D'autres investigations à très grande échelle épidémiologique se poursuivent simultanément. L'une a débuté l'an dernier, avec 50 000 autoquestionnaires adressés aux sauveteurs et aux salariés qui travaillaient dans les lieux les plus proches de l'explosion.
Une autre enquête a été lancée par le comité scientifique de suivi épidémiologique que préside le Pr Thierry Lang (InVS), en collaboration avec l'INSEE, pour étudier 2 206 foyers tirés au sort dans la ville, avec une représentation plus importante de ceux qui résident à proximité du site ; cette enquête vise à mesurer les conséquences de l'explosion à la fois en termes de santé et de conséquences matérielles, familiales, professionnelles et sociales. Les conclusions en sont attendues pour le début de l'année prochaine (« le Quotidien » du 16 janvier 2003). AZF restera sans doute la catastrophe la plus « investiguée » dans les annales épidémiologiques françaises.
Commissions pour usines à risque
Soixante commissions locales d'information réunissant industriels et riverains des usines les plus dangereuses ont déjà été créées et 67 autres doivent voir le jour d'ici à la fin de l'année, annonce le ministère de l'Ecologie.

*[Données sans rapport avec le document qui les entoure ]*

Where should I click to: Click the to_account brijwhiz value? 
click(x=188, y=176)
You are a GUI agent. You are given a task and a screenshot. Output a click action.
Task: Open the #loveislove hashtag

La création de ces commissions avait été proposée par l'ancien ministre Vert de l'Environnement, Yves Cochet, en novembre 2001, quelques semaines après la catastrophe d'AZF. L'idée a été reprise par Roselyne Bachelot et inscrite dans la loi sur la prévention des risques technologiques et naturels du 30 juillet 2003.